March 1st marks Bosnia's Independence Day declared 29 years ago, when the majority of its citizens voted in a referendum and chose a sovereign and independent Bosnia and Herzegovina, the state of equal peoples and citizens.
Bosnia declared its independence in 1992, with a 63.4 percent voter turnout and 99.7 percent of the votes in favour of the country declaring independence from what was then called the Socialist Federal Republic of Yugoslavia (SFRY).
On March 3, the first Chairman of the Presidency of Bosnia and Herzegovina Alija Izetbegovic declared the independence of what was initially called the Republic of Bosnia and Herzegovina, which changed into Bosnia and Herzegovina after the signing of the Dayton Peace Agreement (DPA) which ended the 1992-95 war that followed soon after the secession from Yugoslavia.
On April 7, 1992, the United States and then European Economic Community recognised Bosnia as an independent state, and the country joined the United Nations on May 22.
Bosniak and Croat members of the Presidency, Sefik Dzaferovic and Zeljko Komsic, conveyed a message on this occasion.
“Thanks to the legacy of the March 1, Bosnia today is an independent and internationally recognized country, becoming part of the European and Euro-Atlantic family, as a global symbol of security and prosperity,” said Dzaferovic.
“The future of our country lies in integration, connection, understanding and joint efforts to provide the generations to come with conditions for building a society based on European values and standards, in which dialogue and mutual respect for our differences will be the foundation of the betterment for all,” he added.
However, the country remains divided on this celebration. Since 1992, the holiday is being observed only in one of Bosnia's two semi-autonomous regions, the Bosniak-Croat shared Federation (FBiH).
The other half of the country, the Serb-majority Republika Srpska (RS) entity, does not.
Chairman and Serb member of Bosnia's tripartite Presidency, Milorad Dodik, who is elected in Republika Srpska, reiterated this year again that this cannot be a holiday in this part of the country.

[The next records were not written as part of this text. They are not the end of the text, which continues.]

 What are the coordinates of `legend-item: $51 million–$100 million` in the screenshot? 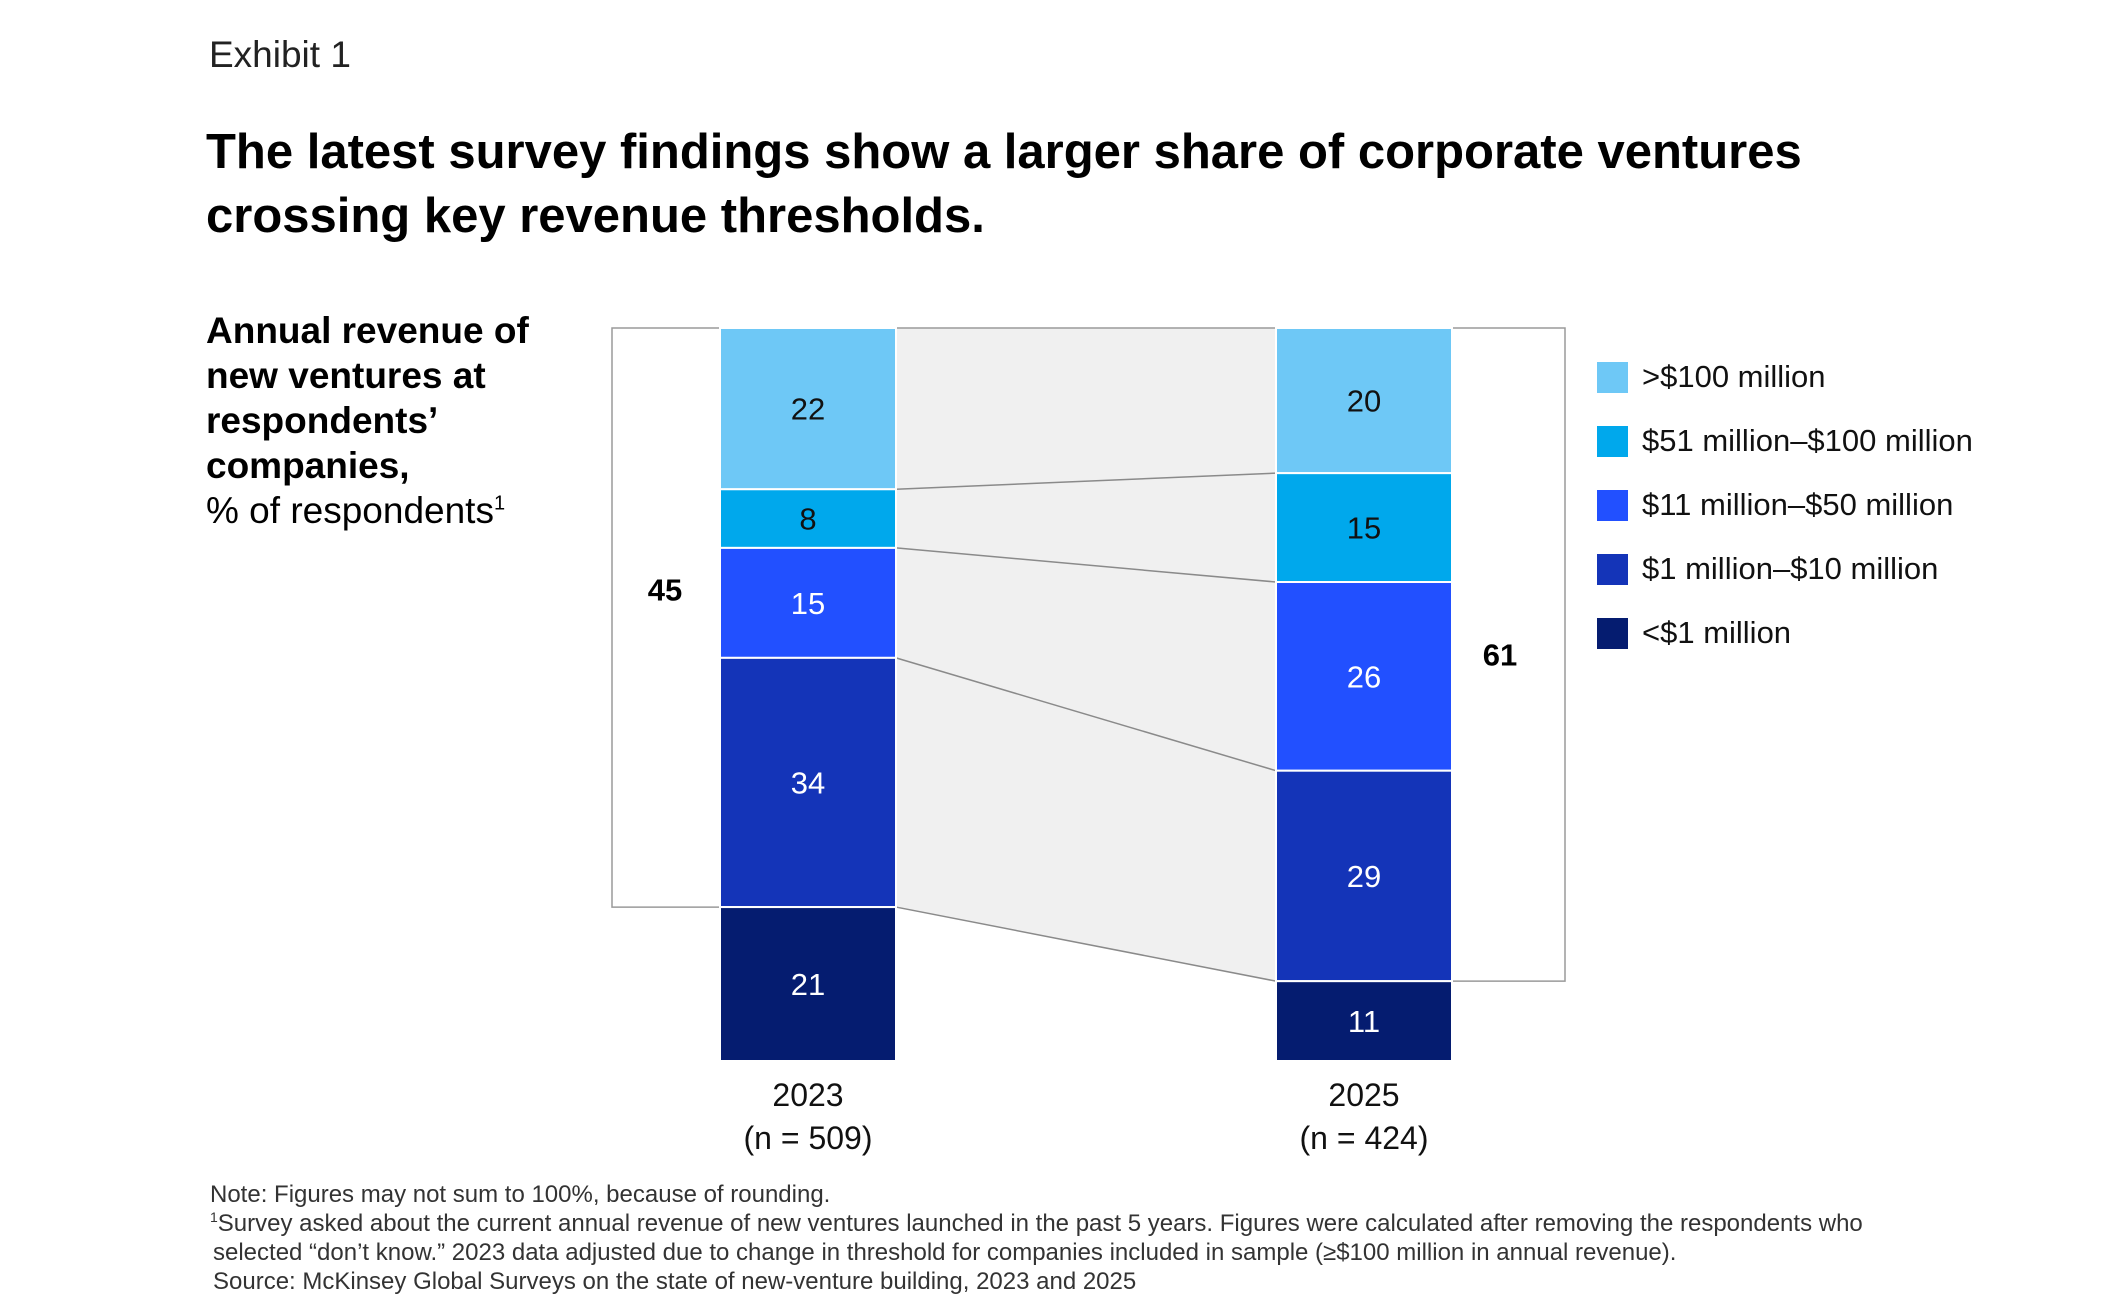 It's located at (1785, 441).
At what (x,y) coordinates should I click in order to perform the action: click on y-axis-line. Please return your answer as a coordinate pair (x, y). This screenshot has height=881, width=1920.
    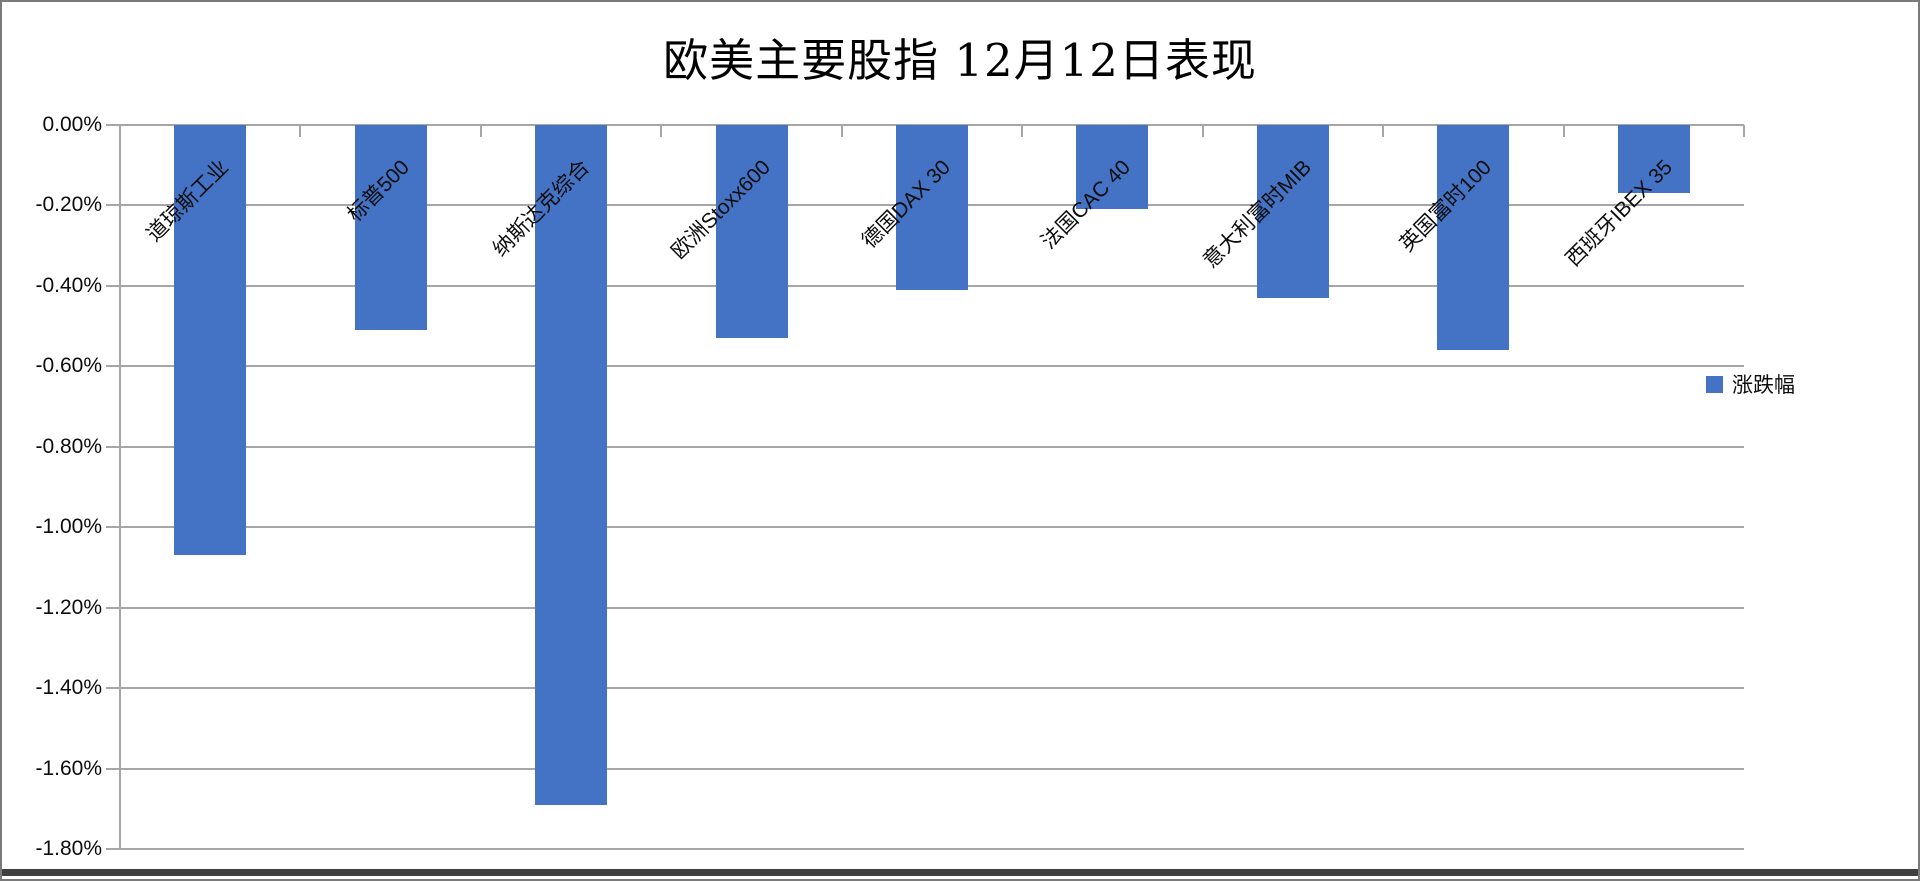
    Looking at the image, I should click on (120, 487).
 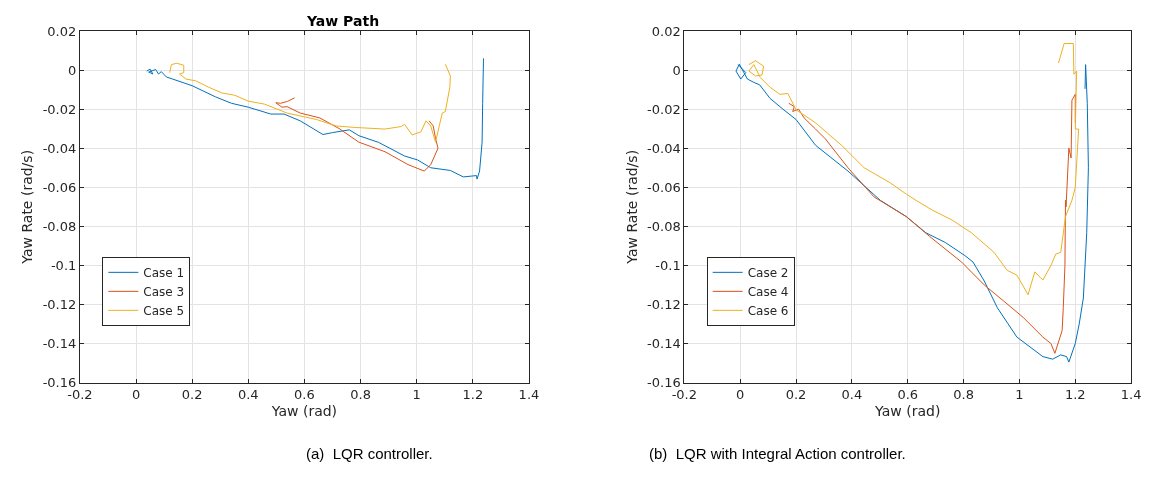 What do you see at coordinates (768, 312) in the screenshot?
I see `legend-label: Case 6` at bounding box center [768, 312].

But, acting on an appeal by a group of RS National Assembly members in 2017, who challenged the constitutionality of March 1st as Independence Day and November 25 as the Statehood Day, the Constitutional Court of BiH ruled that both holidays were in line with the Constitution and that did not violate international conventions.
Dodik said the Constitutional Court can make a decision on that as many times as it wants but that he will not implement them.
Due to the divisions, the holiday is a non-working day only in the FBiH, while in the RS it is usual working day.